They would be a solution if almost all parents used them, but parents don't want to socially isolate their kids since a lot of "social" activity is now on social media. It's kind of a prisoner's dilemma.
There's not necessarily wrong. Despite the vapid and damaging nature of most popular online media, isolating a child from it might have even worse social consequences when their real-life peer groups discover that they're not on social media or that their parents have neutered their phone. Some kids would turn out fine after that. Others would be socially destroyed for life (maybe with the right therapy they could become well-adjusted, but high quality therapy is rare).
I should not have to surrender my anonymity because parents are too lazy to setup parental controls.

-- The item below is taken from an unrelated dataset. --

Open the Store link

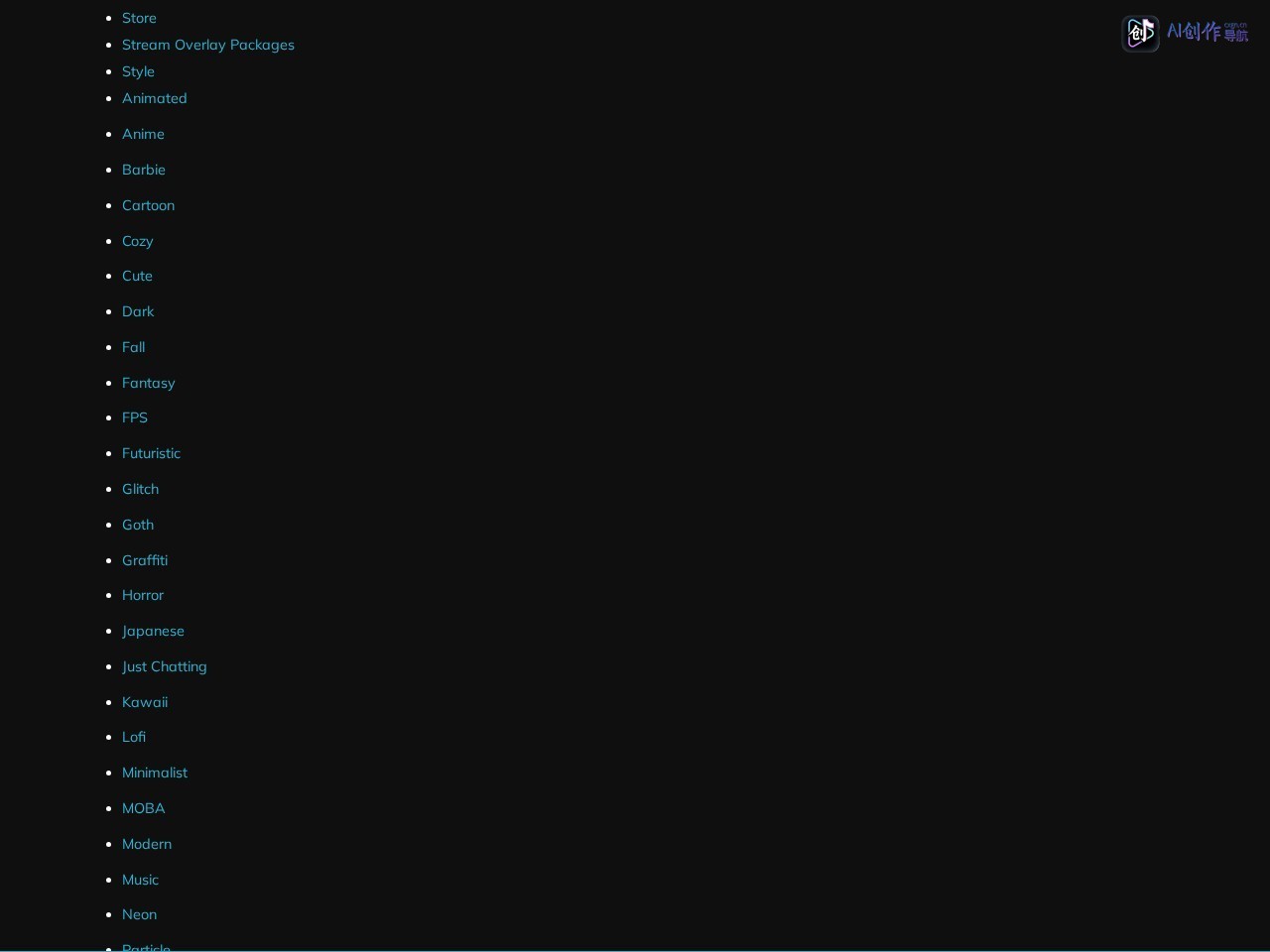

Parental controls can set browsers in "child mode" where the browser sends an "I am a child" header to the server and social networks etc. need to honour it. This has existed for twelve years already: https://blog.mozilla.org/netpolicy/2014/07/22/prefersafe-mak... . It can probably be amended with a more granular set of levels, but that would be the best way forward.
The problem of "parents are negligent" is also solved by existing laws which have fines for parents who are negligent towards their children, and governments absolutely love collecting fines, so all the incentives are properly aligned.
> They would be a solution if almost all parents used them
No, they are a solution for parents who want to use them, and that's all they should be. Their existence demonstrates that it's possible to handle this without regulation, other than the desire of some people to inflict their preferences onto other people's kids.